# Northwind landers



## gandergrinder (Mar 10, 2002)

Have any of you tried the northwind landers? I think this is what they are called. They are a windsock with wings. I picked up 4 of them for $25 at scheels this weekend and I was wondering what you guys think of them.


----------



## Field Hunter (Mar 4, 2002)

We used them in Canada last year. They seem to add a look of realism to the spread of 600-800 decoys we used. I put them at the back to middle of the landing zone and seemed to drop the snows better and quicker into the spread. I use 6' and 3' wooden dowels so I can make it appear they are coming down.


----------



## gandergrinder (Mar 10, 2002)

Field Hunter,
I have about 600 decoys. How many of the hovering decoys do you put out in the spread? I also have 2 goose magnets. Do you think that I should have more than 6 of these flying decoys?

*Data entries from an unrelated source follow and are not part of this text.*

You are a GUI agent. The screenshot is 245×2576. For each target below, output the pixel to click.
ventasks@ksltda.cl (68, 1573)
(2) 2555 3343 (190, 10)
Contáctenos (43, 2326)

Thanks for the reply.

GG


----------



## Field Hunter (Mar 4, 2002)

We've got 6 that we put out in the spread along with about 4-6 goose magents.


----------



## ChrisP (Jun 18, 2002)

I heard a rumor about a guy who was hunting snows one windy day in north dakota. He was all set up in his spread of northwinds and magnets. For conceilment, he placed half dozen magnets around his blind. When the first flock of snows came by, the hunter empied his shotgun, clean missed the snows, but shot the hell out of one of his magnets!
What tastes better? Crockpot snow goose or goose magnet?


----------